- Your objective
At the line containing "Focus the Start Date between input field", begin setting down the entries exactly, and stop only after the last line.

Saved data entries
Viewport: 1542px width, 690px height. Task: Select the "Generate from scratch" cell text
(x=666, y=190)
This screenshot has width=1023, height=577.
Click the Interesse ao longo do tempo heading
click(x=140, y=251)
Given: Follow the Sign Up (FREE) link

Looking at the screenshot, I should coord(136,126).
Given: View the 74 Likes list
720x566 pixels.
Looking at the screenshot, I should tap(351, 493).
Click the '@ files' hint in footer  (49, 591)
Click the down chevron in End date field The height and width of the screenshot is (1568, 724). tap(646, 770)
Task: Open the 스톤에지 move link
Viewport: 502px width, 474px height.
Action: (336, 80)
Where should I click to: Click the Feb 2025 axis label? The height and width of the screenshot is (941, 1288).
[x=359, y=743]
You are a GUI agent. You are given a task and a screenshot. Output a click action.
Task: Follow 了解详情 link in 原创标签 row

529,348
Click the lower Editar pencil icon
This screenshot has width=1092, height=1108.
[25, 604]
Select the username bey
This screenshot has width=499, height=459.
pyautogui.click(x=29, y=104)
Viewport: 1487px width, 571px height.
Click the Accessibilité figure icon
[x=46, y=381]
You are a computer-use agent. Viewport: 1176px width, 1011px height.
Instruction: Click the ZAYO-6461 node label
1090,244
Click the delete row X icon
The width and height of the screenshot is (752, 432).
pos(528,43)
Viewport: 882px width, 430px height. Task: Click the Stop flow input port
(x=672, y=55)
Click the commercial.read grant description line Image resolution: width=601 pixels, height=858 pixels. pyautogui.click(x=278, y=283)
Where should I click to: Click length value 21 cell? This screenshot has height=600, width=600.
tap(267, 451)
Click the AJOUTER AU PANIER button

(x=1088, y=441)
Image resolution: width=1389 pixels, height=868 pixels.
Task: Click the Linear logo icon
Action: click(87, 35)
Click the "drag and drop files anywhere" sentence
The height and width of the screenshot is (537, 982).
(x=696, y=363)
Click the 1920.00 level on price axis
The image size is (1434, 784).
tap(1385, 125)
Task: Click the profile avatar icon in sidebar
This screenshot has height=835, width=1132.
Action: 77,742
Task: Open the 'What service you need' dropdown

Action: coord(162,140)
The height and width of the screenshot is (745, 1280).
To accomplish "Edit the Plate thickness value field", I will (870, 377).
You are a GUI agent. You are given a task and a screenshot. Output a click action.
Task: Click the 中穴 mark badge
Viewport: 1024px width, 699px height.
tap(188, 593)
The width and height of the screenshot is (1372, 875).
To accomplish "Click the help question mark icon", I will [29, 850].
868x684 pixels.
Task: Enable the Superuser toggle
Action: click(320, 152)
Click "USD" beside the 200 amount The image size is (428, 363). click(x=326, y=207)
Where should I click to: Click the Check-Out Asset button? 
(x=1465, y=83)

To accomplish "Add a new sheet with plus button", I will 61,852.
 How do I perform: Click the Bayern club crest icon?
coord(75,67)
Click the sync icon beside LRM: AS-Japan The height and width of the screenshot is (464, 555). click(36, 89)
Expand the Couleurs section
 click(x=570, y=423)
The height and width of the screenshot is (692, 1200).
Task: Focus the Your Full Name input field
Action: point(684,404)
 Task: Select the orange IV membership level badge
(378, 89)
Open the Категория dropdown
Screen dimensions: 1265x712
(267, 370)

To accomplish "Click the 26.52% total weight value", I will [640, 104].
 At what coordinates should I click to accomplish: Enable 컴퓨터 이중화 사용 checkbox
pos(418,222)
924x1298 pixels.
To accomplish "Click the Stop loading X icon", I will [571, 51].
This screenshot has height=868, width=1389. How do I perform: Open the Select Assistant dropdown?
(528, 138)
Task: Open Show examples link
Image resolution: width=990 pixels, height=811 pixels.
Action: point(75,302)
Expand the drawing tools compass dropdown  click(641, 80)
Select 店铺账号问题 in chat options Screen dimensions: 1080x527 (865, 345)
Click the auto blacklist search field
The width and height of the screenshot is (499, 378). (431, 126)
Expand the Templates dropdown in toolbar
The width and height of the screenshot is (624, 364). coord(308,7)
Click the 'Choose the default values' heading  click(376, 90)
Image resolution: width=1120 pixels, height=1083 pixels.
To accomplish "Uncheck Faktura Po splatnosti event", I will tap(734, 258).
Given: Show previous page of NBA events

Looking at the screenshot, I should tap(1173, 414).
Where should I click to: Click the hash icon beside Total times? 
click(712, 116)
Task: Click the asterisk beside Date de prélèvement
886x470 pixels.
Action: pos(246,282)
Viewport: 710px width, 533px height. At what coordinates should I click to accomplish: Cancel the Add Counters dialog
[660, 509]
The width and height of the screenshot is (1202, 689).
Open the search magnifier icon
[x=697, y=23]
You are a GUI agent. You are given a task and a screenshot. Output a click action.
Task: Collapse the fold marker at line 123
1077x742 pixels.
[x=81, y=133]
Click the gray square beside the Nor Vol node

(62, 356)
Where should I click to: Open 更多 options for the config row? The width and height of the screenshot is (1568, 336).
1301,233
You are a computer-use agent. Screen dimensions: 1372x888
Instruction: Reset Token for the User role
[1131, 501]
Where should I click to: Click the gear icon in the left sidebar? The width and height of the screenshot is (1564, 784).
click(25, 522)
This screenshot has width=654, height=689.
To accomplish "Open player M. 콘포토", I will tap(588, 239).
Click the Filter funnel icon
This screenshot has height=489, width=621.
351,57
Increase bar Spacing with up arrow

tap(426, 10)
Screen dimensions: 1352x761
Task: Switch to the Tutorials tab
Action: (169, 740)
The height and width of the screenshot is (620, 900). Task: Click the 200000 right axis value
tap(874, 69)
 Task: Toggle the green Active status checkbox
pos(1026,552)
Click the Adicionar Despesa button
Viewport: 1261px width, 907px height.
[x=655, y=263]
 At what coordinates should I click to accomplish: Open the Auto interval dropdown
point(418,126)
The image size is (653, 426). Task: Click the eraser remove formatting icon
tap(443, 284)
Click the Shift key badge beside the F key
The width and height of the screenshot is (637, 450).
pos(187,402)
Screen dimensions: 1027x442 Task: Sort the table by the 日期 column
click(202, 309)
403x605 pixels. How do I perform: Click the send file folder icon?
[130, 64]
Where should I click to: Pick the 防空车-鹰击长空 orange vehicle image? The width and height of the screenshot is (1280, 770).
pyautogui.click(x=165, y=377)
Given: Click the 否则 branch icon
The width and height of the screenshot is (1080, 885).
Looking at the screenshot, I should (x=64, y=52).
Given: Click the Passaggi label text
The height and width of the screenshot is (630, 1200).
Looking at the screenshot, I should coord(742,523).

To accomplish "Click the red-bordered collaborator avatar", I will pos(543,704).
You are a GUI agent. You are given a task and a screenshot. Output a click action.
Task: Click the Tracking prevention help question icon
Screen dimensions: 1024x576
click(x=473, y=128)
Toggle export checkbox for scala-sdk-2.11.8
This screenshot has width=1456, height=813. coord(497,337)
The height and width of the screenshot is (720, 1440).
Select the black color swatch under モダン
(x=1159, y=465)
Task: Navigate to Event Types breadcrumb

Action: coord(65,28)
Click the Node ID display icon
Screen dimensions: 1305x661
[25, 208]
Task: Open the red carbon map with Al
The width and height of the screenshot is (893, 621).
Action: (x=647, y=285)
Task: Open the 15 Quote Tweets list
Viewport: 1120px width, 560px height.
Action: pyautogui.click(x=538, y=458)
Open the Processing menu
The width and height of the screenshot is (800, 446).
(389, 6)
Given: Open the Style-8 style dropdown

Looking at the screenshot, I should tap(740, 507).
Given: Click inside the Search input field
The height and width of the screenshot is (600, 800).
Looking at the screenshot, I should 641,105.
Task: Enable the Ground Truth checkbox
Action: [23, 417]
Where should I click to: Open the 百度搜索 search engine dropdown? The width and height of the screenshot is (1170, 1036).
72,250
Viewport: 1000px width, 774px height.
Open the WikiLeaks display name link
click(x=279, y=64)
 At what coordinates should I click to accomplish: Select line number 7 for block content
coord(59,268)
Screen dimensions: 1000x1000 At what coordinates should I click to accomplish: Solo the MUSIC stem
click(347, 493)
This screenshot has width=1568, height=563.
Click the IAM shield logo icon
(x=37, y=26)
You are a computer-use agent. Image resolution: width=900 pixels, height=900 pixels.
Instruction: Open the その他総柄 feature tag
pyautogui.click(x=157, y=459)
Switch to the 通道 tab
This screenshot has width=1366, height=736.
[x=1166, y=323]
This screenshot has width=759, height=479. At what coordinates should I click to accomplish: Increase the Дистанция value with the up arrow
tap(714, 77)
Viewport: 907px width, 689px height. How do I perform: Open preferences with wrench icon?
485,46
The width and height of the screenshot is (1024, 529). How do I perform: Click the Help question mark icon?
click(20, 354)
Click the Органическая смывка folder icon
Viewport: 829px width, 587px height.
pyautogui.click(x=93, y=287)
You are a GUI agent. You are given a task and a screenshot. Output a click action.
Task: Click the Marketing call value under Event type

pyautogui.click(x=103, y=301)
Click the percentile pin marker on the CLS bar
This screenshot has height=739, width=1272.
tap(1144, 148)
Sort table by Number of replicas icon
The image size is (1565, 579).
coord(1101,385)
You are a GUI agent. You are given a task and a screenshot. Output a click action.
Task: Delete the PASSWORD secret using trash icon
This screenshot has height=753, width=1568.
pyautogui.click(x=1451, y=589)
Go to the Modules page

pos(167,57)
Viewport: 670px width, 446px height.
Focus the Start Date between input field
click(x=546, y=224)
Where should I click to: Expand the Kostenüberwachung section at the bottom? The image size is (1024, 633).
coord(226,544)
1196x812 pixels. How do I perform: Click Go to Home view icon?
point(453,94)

- Worked solution
Focus the Start Date between input field
click(x=546, y=224)
Where should I click to: Expand the Kostenüberwachung section at the bottom? The image size is (1024, 633).
coord(226,544)
1196x812 pixels. How do I perform: Click Go to Home view icon?
point(453,94)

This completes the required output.